● **Work required**
Exact repetition is the task: copy every entry below.

Saved entries

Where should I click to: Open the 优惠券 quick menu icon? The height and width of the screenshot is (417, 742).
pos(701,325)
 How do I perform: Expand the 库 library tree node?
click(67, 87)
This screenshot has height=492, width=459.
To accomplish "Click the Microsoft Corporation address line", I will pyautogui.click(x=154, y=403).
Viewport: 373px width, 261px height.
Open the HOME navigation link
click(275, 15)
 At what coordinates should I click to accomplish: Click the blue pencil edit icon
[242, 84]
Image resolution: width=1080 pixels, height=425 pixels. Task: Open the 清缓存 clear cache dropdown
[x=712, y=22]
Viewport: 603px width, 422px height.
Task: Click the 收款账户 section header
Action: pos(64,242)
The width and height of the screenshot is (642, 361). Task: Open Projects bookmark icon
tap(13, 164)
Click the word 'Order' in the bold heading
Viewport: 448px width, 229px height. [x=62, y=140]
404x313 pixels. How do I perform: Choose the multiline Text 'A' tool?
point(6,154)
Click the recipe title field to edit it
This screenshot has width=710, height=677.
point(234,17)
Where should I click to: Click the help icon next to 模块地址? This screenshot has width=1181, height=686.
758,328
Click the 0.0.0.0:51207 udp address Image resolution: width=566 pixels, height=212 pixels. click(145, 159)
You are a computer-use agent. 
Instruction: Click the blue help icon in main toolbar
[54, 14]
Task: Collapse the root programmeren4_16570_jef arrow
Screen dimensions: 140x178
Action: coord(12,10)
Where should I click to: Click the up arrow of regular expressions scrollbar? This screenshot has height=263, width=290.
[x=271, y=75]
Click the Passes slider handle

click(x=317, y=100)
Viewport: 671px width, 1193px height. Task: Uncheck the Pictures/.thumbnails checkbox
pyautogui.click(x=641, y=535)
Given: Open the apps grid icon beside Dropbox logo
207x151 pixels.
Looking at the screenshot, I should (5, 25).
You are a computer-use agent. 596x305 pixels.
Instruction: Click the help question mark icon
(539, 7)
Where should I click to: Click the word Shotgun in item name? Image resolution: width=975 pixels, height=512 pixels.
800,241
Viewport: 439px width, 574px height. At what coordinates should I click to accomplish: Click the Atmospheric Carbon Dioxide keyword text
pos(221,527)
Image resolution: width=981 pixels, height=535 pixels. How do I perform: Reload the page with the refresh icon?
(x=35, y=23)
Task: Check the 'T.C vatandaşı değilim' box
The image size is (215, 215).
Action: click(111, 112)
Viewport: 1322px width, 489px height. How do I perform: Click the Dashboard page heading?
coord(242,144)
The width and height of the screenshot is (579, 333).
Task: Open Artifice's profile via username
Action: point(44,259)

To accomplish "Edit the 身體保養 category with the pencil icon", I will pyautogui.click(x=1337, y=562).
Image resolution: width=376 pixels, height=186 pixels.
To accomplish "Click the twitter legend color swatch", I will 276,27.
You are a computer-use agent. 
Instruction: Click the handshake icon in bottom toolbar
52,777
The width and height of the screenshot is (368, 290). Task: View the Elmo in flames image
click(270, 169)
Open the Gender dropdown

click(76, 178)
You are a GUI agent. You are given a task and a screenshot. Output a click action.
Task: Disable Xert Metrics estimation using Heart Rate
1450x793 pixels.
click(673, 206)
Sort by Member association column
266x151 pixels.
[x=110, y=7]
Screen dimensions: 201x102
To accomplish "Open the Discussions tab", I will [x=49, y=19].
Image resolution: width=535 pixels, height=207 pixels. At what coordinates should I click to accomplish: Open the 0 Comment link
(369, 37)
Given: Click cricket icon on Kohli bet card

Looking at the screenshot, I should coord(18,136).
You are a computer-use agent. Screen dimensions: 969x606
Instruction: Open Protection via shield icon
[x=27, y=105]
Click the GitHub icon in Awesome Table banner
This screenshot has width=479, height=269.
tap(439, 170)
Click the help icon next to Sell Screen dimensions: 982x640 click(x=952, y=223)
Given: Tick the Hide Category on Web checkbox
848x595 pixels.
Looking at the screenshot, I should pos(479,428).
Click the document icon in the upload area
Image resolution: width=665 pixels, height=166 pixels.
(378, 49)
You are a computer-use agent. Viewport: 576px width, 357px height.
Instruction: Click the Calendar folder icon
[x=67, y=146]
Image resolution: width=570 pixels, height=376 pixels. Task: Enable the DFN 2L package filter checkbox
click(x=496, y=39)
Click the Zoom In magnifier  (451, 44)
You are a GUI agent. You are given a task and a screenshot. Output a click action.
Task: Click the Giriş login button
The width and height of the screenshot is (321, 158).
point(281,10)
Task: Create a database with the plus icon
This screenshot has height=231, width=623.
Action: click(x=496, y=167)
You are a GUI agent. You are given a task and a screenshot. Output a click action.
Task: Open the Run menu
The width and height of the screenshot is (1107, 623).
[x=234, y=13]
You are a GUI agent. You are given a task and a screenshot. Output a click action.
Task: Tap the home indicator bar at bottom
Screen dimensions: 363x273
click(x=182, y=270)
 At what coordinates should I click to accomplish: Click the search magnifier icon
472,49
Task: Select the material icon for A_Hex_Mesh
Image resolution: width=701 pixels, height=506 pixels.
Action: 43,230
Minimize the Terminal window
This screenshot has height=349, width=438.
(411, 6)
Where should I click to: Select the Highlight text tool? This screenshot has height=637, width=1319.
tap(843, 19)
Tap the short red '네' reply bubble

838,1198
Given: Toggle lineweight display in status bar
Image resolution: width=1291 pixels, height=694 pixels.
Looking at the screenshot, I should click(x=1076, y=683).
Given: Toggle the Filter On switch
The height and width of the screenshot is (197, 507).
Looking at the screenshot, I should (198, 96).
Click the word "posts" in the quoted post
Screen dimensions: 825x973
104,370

● **The answer**
Where should I click to: Open the 优惠券 quick menu icon? The height and width of the screenshot is (417, 742).
pos(701,325)
 How do I perform: Expand the 库 library tree node?
click(67, 87)
This screenshot has height=492, width=459.
To accomplish "Click the Microsoft Corporation address line", I will pyautogui.click(x=154, y=403).
Viewport: 373px width, 261px height.
Open the HOME navigation link
click(275, 15)
 At what coordinates should I click to accomplish: Click the blue pencil edit icon
[242, 84]
Image resolution: width=1080 pixels, height=425 pixels. Task: Open the 清缓存 clear cache dropdown
[x=712, y=22]
Viewport: 603px width, 422px height.
Task: Click the 收款账户 section header
Action: pos(64,242)
The width and height of the screenshot is (642, 361). Task: Open Projects bookmark icon
tap(13, 164)
Click the word 'Order' in the bold heading
Viewport: 448px width, 229px height. [x=62, y=140]
404x313 pixels. How do I perform: Choose the multiline Text 'A' tool?
point(6,154)
Click the recipe title field to edit it
This screenshot has width=710, height=677.
point(234,17)
Where should I click to: Click the help icon next to 模块地址? This screenshot has width=1181, height=686.
758,328
Click the 0.0.0.0:51207 udp address Image resolution: width=566 pixels, height=212 pixels. click(145, 159)
You are a computer-use agent. 
Instruction: Click the blue help icon in main toolbar
[54, 14]
Task: Collapse the root programmeren4_16570_jef arrow
Screen dimensions: 140x178
Action: coord(12,10)
Where should I click to: Click the up arrow of regular expressions scrollbar? This screenshot has height=263, width=290.
[x=271, y=75]
Click the Passes slider handle

click(x=317, y=100)
Viewport: 671px width, 1193px height. Task: Uncheck the Pictures/.thumbnails checkbox
pyautogui.click(x=641, y=535)
Given: Open the apps grid icon beside Dropbox logo
207x151 pixels.
Looking at the screenshot, I should (5, 25).
You are a computer-use agent. 596x305 pixels.
Instruction: Click the help question mark icon
(539, 7)
Where should I click to: Click the word Shotgun in item name? Image resolution: width=975 pixels, height=512 pixels.
800,241
Viewport: 439px width, 574px height. At what coordinates should I click to accomplish: Click the Atmospheric Carbon Dioxide keyword text
pos(221,527)
Image resolution: width=981 pixels, height=535 pixels. How do I perform: Reload the page with the refresh icon?
(x=35, y=23)
Task: Check the 'T.C vatandaşı değilim' box
The image size is (215, 215).
Action: click(111, 112)
Viewport: 1322px width, 489px height. How do I perform: Click the Dashboard page heading?
coord(242,144)
The width and height of the screenshot is (579, 333).
Task: Open Artifice's profile via username
Action: point(44,259)

To accomplish "Edit the 身體保養 category with the pencil icon", I will pyautogui.click(x=1337, y=562).
Image resolution: width=376 pixels, height=186 pixels.
To accomplish "Click the twitter legend color swatch", I will 276,27.
You are a computer-use agent. 
Instruction: Click the handshake icon in bottom toolbar
52,777
The width and height of the screenshot is (368, 290). Task: View the Elmo in flames image
click(270, 169)
Open the Gender dropdown

click(76, 178)
You are a GUI agent. You are given a task and a screenshot. Output a click action.
Task: Disable Xert Metrics estimation using Heart Rate
1450x793 pixels.
click(673, 206)
Sort by Member association column
266x151 pixels.
[x=110, y=7]
Screen dimensions: 201x102
To accomplish "Open the Discussions tab", I will [x=49, y=19].
Image resolution: width=535 pixels, height=207 pixels. At what coordinates should I click to accomplish: Open the 0 Comment link
(369, 37)
Given: Click cricket icon on Kohli bet card

Looking at the screenshot, I should coord(18,136).
You are a computer-use agent. Screen dimensions: 969x606
Instruction: Open Protection via shield icon
[x=27, y=105]
Click the GitHub icon in Awesome Table banner
This screenshot has width=479, height=269.
tap(439, 170)
Click the help icon next to Sell Screen dimensions: 982x640 click(x=952, y=223)
Given: Tick the Hide Category on Web checkbox
848x595 pixels.
Looking at the screenshot, I should pos(479,428).
Click the document icon in the upload area
Image resolution: width=665 pixels, height=166 pixels.
(378, 49)
You are a computer-use agent. Viewport: 576px width, 357px height.
Instruction: Click the Calendar folder icon
[x=67, y=146]
Image resolution: width=570 pixels, height=376 pixels. Task: Enable the DFN 2L package filter checkbox
click(x=496, y=39)
Click the Zoom In magnifier  (451, 44)
You are a GUI agent. You are given a task and a screenshot. Output a click action.
Task: Click the Giriş login button
The width and height of the screenshot is (321, 158).
point(281,10)
Task: Create a database with the plus icon
This screenshot has height=231, width=623.
Action: click(x=496, y=167)
You are a GUI agent. You are given a task and a screenshot. Output a click action.
Task: Open the Run menu
The width and height of the screenshot is (1107, 623).
[x=234, y=13]
You are a GUI agent. You are given a task and a screenshot. Output a click action.
Task: Tap the home indicator bar at bottom
Screen dimensions: 363x273
click(x=182, y=270)
 At what coordinates should I click to accomplish: Click the search magnifier icon
472,49
Task: Select the material icon for A_Hex_Mesh
Image resolution: width=701 pixels, height=506 pixels.
Action: 43,230
Minimize the Terminal window
This screenshot has height=349, width=438.
(411, 6)
Where should I click to: Select the Highlight text tool? This screenshot has height=637, width=1319.
tap(843, 19)
Tap the short red '네' reply bubble

838,1198
Given: Toggle lineweight display in status bar
Image resolution: width=1291 pixels, height=694 pixels.
Looking at the screenshot, I should click(x=1076, y=683).
Given: Toggle the Filter On switch
The height and width of the screenshot is (197, 507).
Looking at the screenshot, I should (198, 96).
Click the word "posts" in the quoted post
Screen dimensions: 825x973
104,370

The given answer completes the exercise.